Chickens are a recurring theme, and in 2008, at a girls weekend at our friend Jackie's on Torch Lake, we had  Gwen Marston, reknowned quilter, come for a couple of days to do her "Henny Penny by Gwenny' Workshop, and we all designed our own folk art custom chicken quilts.  I don't remember how many of us finished ours, but at least a few.  They were all wonderful & I wish I could show them all, but I only have a photo of mine, to the right.

OOhhhh, colorful!

So our area has a new local chapter of  the Modern Quilt Guild  called the Detroit Area Modern Quilt Guild (DAMQG).  YES---it's called the DAM Quilt Guild!  So we can all say, 'honey, I won't be home---I'm going to the DAM Quilt Guild'!

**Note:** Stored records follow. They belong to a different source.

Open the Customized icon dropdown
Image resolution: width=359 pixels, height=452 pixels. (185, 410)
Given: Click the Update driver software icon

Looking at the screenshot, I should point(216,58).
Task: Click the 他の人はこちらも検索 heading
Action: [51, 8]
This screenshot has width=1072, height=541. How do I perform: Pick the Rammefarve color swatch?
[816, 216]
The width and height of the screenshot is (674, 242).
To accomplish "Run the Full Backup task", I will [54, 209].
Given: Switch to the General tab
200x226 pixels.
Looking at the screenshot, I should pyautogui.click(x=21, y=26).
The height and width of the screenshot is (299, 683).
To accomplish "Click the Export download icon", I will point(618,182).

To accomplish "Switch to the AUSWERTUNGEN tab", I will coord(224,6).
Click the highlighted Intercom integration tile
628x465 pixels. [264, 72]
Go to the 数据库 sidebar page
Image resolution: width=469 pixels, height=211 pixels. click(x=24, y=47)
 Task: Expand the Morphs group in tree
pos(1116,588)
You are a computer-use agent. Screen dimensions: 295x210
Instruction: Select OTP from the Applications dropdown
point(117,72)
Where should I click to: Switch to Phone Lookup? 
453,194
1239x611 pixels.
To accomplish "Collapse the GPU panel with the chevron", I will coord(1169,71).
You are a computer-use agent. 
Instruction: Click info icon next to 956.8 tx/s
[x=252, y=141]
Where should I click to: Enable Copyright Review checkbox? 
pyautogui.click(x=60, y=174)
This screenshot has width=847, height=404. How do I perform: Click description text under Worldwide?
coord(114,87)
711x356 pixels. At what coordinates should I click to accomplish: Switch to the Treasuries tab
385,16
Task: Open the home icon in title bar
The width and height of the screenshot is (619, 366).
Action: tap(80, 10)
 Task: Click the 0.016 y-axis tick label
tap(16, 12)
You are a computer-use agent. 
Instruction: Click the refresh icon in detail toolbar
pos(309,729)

We are going to have a round robin challenge & needed to make a block for our project.  They will then be passed around, from person to person, and over one month, you will add something to it, then it will get passed to someone else.  At the end, you'll have your top back.   This is the MODERN Guild, so bright colors, graphic design etc.
  This is my block that will get added onto by others in the group.
Close up

I have been making 'made fabric', a la Victoria Findlay Wolfe and "Fifteen Minutes of Play", and used a piece of that fabric, fusible web, and a chicken pattern by Sandy Klop.  Then decided it needed to be perfectly clear that she was a MODERN chicken, and my Bernina 820 helped to clarify.